| Set problem a |
According to the text on required features, what serves as the index of the resulting DataFrame?

| Text provided |
Skip to content

Required Features

Overview

The RequiredFeatures class is a subclass of CalculationRequirement that is used to get feature values for specific objects and periods. This is one of the most important requirements, as most of the feature calculations will require some features to be present in the database before proceeding with the calculation.

Usage

This requirement can be instantiated with a list of features that need to be present for each object. Below there is an example of how to use this requirement:

Python
requirement = RequiredFeatures(features={"SDM1-VRN1-01": ["wind_speed", "active_power"]})

After calling check and get_data methods, the data attribute of the requirement will be a DataFrame with the required features for the desired period. This DataFrame will have the timestamps as the index and the columns will be a MultiIndex with the object as the first level and the feature as the second level.

| Extracted material |
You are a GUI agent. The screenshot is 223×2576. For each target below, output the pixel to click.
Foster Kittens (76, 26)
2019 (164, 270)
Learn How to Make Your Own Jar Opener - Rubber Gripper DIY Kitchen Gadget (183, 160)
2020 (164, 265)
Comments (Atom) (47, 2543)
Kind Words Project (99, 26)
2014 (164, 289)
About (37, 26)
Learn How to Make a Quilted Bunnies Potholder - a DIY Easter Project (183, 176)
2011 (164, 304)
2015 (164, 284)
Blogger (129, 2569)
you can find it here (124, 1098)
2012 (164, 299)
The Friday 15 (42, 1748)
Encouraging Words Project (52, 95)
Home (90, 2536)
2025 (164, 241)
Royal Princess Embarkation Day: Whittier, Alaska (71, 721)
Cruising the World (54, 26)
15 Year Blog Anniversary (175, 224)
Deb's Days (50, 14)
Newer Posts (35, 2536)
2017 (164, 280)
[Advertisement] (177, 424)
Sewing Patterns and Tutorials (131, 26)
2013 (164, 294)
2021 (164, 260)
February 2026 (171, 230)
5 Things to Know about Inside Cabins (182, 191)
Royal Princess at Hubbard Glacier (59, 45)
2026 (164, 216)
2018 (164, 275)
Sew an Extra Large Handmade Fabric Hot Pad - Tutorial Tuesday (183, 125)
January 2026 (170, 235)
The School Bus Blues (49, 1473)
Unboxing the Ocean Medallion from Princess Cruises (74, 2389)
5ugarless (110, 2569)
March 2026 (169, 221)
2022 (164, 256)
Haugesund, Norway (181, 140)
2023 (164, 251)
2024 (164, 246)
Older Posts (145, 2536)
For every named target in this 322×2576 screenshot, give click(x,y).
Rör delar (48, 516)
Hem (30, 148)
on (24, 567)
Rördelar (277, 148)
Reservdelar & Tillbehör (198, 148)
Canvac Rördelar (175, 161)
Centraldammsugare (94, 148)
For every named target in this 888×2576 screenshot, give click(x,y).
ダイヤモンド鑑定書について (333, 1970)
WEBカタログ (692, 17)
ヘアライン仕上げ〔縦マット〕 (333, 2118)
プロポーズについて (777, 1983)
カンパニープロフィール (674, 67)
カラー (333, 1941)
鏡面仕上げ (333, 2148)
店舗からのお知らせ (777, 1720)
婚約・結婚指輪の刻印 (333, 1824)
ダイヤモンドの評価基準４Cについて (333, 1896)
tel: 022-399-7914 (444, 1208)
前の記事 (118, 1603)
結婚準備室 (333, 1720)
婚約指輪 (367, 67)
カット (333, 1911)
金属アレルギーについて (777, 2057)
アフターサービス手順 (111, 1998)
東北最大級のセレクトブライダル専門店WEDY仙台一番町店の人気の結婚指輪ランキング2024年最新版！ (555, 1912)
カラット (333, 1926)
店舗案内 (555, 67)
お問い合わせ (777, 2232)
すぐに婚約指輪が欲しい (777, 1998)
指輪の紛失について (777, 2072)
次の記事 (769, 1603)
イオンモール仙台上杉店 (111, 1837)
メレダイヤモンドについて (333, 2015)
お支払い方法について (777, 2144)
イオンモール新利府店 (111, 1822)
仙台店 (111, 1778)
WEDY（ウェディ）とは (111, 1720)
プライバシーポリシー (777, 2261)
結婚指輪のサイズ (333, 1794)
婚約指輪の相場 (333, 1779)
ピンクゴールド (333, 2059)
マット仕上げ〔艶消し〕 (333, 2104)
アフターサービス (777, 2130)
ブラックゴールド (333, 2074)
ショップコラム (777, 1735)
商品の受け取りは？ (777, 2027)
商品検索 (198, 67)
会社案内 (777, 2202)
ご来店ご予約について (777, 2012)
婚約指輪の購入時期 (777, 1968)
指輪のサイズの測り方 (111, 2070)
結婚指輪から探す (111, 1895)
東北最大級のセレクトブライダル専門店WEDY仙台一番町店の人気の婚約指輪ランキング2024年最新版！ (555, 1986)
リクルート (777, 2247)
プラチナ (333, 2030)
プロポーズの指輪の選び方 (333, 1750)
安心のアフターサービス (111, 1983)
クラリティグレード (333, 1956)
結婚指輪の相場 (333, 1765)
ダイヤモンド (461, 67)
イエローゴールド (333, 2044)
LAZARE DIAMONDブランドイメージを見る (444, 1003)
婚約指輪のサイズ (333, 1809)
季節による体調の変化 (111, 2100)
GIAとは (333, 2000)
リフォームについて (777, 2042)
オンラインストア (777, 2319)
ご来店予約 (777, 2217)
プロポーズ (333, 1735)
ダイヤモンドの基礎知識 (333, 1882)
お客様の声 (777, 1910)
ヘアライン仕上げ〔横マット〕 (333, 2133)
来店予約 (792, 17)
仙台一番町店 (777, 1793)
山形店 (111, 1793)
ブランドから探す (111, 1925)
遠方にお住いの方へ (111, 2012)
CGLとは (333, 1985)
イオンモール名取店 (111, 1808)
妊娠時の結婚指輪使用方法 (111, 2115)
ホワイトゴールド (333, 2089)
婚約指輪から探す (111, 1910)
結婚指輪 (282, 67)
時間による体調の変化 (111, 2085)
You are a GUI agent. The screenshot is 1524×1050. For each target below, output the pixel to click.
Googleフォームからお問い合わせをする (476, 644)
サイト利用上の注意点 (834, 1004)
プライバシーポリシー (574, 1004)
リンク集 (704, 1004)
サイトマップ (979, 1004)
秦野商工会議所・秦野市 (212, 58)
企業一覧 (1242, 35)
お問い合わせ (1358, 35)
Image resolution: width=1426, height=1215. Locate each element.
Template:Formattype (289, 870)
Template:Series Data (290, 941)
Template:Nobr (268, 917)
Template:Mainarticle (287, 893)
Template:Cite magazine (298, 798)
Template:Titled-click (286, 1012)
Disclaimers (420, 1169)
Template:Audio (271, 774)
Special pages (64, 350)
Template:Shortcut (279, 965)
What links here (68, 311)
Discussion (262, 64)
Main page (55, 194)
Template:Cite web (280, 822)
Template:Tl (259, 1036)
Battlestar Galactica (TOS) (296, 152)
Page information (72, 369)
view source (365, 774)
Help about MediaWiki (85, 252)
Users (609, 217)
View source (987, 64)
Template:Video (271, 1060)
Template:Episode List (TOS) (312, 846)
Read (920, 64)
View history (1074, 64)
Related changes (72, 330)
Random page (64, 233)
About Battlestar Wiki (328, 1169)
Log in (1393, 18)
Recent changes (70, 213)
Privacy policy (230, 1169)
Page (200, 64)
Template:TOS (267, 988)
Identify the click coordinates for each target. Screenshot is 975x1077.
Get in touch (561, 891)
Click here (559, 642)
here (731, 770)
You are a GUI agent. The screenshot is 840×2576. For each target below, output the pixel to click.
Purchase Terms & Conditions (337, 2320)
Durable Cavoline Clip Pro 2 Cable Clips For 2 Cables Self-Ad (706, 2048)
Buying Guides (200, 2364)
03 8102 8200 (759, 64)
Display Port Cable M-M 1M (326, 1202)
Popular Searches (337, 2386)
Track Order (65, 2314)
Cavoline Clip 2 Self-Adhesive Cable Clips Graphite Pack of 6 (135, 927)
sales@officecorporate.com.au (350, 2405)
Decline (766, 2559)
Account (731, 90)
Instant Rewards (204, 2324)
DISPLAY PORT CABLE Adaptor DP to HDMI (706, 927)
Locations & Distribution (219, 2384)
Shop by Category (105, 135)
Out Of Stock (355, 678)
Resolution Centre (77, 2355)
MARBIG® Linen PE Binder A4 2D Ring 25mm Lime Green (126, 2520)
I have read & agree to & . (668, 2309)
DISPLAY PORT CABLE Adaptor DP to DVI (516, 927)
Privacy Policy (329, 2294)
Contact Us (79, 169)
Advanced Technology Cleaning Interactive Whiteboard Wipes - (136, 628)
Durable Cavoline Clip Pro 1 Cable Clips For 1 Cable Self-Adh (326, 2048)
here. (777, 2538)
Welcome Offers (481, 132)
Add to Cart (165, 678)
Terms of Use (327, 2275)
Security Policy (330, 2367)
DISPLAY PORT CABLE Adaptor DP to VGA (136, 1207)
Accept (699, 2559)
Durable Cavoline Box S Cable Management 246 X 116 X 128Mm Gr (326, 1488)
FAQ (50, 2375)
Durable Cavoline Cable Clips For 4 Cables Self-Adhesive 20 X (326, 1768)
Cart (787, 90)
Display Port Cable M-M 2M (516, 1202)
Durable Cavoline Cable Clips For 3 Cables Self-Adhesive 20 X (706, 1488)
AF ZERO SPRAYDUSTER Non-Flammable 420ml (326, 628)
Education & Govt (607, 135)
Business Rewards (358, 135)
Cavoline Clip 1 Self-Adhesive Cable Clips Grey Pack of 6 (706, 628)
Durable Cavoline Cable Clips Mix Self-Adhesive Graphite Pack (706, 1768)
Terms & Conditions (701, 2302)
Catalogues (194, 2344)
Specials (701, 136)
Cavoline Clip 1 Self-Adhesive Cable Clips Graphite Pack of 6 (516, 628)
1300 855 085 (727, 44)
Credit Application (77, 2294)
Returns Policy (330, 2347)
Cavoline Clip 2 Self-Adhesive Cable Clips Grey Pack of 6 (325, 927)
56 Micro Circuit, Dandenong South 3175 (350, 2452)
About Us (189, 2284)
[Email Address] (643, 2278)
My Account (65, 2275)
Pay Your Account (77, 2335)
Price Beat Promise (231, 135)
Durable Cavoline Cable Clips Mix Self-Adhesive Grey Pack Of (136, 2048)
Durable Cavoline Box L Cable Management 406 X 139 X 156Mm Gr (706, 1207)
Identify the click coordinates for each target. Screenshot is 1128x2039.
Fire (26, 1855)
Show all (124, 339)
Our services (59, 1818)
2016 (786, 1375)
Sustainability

| Set problem b |
Rewrite the entries from the line with "店舗案内 (555, 67)" up to and including the line with "プロポーズ (333, 1735)", and output only those lines. Multiply every coordinate in the answers by 1.85 and round each result to a whole number, rounding halves up.

| Exercise answer a |
The timestamps.

| Exercise answer b |
店舗案内 (1027, 124)
お問い合わせ (1437, 4129)
すぐに婚約指輪が欲しい (1437, 3696)
指輪の紛失について (1437, 3833)
次の記事 (1423, 2966)
イオンモール仙台上杉店 (205, 3398)
メレダイヤモンドについて (616, 3728)
お支払い方法について (1437, 3966)
イオンモール新利府店 (205, 3371)
仙台店 (205, 3289)
WEDY（ウェディ）とは (205, 3182)
プライバシーポリシー (1437, 4183)
結婚指輪のサイズ (616, 3319)
婚約指輪の相場 (616, 3291)
ピンクゴールド (616, 3809)
マット仕上げ〔艶消し〕 (616, 3892)
アフターサービス (1437, 3941)
ブラックゴールド (616, 3837)
ショップコラム (1437, 3210)
商品の受け取りは？ (1437, 3750)
商品検索 (366, 124)
会社案内 (1437, 4074)
ご来店ご予約について (1437, 3722)
婚約指輪の購入時期 (1437, 3641)
指輪のサイズの測り方 (205, 3830)
結婚指輪から探す (205, 3506)
東北最大級のセレクトブライダル専門店WEDY仙台一番町店の人気の婚約指輪ランキング2024年最新版！ (1027, 3674)
リクルート (1437, 4157)
プラチナ (616, 3756)
プロポーズの指輪の選び方 (616, 3238)
安心のアフターサービス (205, 3669)
クラリティグレード (616, 3619)
結婚指輪の相場 (616, 3265)
ダイヤモンド (853, 124)
イエローゴールド (616, 3781)
LAZARE DIAMONDブランドイメージを見る (821, 1856)
婚約指輪のサイズ (616, 3347)
季節による体調の変化 (205, 3885)
GIAとは (616, 3700)
リフォームについて (1437, 3778)
オンラインストア (1437, 4290)
ご来店予約 (1437, 4101)
プロポーズ (616, 3210)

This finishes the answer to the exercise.